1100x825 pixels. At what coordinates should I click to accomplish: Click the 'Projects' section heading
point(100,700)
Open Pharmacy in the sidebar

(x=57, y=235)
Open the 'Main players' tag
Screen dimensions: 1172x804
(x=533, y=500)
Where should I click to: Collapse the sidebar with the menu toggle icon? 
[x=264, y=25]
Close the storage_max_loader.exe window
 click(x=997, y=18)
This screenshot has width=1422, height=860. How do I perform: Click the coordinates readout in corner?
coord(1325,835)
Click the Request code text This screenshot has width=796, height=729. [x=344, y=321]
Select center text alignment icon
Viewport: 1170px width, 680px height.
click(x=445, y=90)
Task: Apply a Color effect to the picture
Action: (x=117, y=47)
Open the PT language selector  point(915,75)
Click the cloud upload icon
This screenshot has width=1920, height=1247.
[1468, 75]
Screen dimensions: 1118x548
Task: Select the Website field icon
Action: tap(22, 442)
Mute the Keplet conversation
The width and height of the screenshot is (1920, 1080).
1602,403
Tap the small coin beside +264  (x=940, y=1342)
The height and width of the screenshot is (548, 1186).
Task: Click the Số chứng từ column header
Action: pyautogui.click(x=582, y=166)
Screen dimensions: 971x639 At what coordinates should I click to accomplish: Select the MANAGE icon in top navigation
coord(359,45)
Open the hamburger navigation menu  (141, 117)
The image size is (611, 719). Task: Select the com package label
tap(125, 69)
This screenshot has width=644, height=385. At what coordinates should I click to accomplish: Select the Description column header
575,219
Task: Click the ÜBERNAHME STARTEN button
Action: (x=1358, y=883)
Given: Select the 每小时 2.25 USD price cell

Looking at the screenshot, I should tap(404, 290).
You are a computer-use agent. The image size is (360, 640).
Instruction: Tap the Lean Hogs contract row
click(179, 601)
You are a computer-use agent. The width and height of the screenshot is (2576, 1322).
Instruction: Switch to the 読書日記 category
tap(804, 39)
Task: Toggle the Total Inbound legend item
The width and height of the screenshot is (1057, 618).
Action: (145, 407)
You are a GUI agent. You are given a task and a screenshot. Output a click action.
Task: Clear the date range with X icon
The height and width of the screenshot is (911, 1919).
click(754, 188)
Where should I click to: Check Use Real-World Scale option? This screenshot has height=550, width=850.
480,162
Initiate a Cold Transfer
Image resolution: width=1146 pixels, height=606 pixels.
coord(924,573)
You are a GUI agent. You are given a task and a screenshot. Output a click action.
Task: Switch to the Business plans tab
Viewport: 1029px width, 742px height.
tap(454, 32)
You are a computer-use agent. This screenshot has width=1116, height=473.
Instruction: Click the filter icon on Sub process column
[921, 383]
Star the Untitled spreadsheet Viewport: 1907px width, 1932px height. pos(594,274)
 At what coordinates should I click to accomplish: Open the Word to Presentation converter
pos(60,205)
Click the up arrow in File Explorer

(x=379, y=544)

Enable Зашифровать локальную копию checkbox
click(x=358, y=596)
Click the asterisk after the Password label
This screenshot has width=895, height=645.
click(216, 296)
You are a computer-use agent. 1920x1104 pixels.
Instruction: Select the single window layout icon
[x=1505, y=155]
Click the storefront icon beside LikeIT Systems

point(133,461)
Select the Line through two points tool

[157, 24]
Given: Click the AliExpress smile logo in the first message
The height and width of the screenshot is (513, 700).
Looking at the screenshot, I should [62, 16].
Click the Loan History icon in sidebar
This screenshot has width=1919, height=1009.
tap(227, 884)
++++
> [PROBLEM REQUIREMENTS]
Copy the data above word for word, keeping every line exactly as it appears.

> [RESULT OF THIS TASK]
1100x825 pixels. At what coordinates should I click to accomplish: Click the 'Projects' section heading
point(100,700)
Open Pharmacy in the sidebar

(x=57, y=235)
Open the 'Main players' tag
Screen dimensions: 1172x804
(x=533, y=500)
Where should I click to: Collapse the sidebar with the menu toggle icon? 
[x=264, y=25]
Close the storage_max_loader.exe window
 click(x=997, y=18)
This screenshot has width=1422, height=860. How do I perform: Click the coordinates readout in corner?
coord(1325,835)
Click the Request code text This screenshot has width=796, height=729. [x=344, y=321]
Select center text alignment icon
Viewport: 1170px width, 680px height.
click(x=445, y=90)
Task: Apply a Color effect to the picture
Action: (x=117, y=47)
Open the PT language selector  point(915,75)
Click the cloud upload icon
This screenshot has width=1920, height=1247.
[1468, 75]
Screen dimensions: 1118x548
Task: Select the Website field icon
Action: tap(22, 442)
Mute the Keplet conversation
The width and height of the screenshot is (1920, 1080).
1602,403
Tap the small coin beside +264  (x=940, y=1342)
The height and width of the screenshot is (548, 1186).
Task: Click the Số chứng từ column header
Action: pyautogui.click(x=582, y=166)
Screen dimensions: 971x639 At what coordinates should I click to accomplish: Select the MANAGE icon in top navigation
coord(359,45)
Open the hamburger navigation menu  (141, 117)
The image size is (611, 719). Task: Select the com package label
tap(125, 69)
This screenshot has width=644, height=385. At what coordinates should I click to accomplish: Select the Description column header
575,219
Task: Click the ÜBERNAHME STARTEN button
Action: (x=1358, y=883)
Given: Select the 每小时 2.25 USD price cell

Looking at the screenshot, I should tap(404, 290).
You are a computer-use agent. The image size is (360, 640).
Instruction: Tap the Lean Hogs contract row
click(179, 601)
You are a computer-use agent. The width and height of the screenshot is (2576, 1322).
Instruction: Switch to the 読書日記 category
tap(804, 39)
Task: Toggle the Total Inbound legend item
The width and height of the screenshot is (1057, 618).
Action: (145, 407)
You are a GUI agent. You are given a task and a screenshot. Output a click action.
Task: Clear the date range with X icon
The height and width of the screenshot is (911, 1919).
click(754, 188)
Where should I click to: Check Use Real-World Scale option? This screenshot has height=550, width=850.
480,162
Initiate a Cold Transfer
Image resolution: width=1146 pixels, height=606 pixels.
coord(924,573)
You are a GUI agent. You are given a task and a screenshot. Output a click action.
Task: Switch to the Business plans tab
Viewport: 1029px width, 742px height.
tap(454, 32)
You are a computer-use agent. This screenshot has width=1116, height=473.
Instruction: Click the filter icon on Sub process column
[921, 383]
Star the Untitled spreadsheet Viewport: 1907px width, 1932px height. pos(594,274)
 At what coordinates should I click to accomplish: Open the Word to Presentation converter
pos(60,205)
Click the up arrow in File Explorer

(x=379, y=544)

Enable Зашифровать локальную копию checkbox
click(x=358, y=596)
Click the asterisk after the Password label
This screenshot has width=895, height=645.
click(216, 296)
You are a computer-use agent. 1920x1104 pixels.
Instruction: Select the single window layout icon
[x=1505, y=155]
Click the storefront icon beside LikeIT Systems

point(133,461)
Select the Line through two points tool

[157, 24]
Given: Click the AliExpress smile logo in the first message
The height and width of the screenshot is (513, 700).
Looking at the screenshot, I should [62, 16].
Click the Loan History icon in sidebar
This screenshot has width=1919, height=1009.
tap(227, 884)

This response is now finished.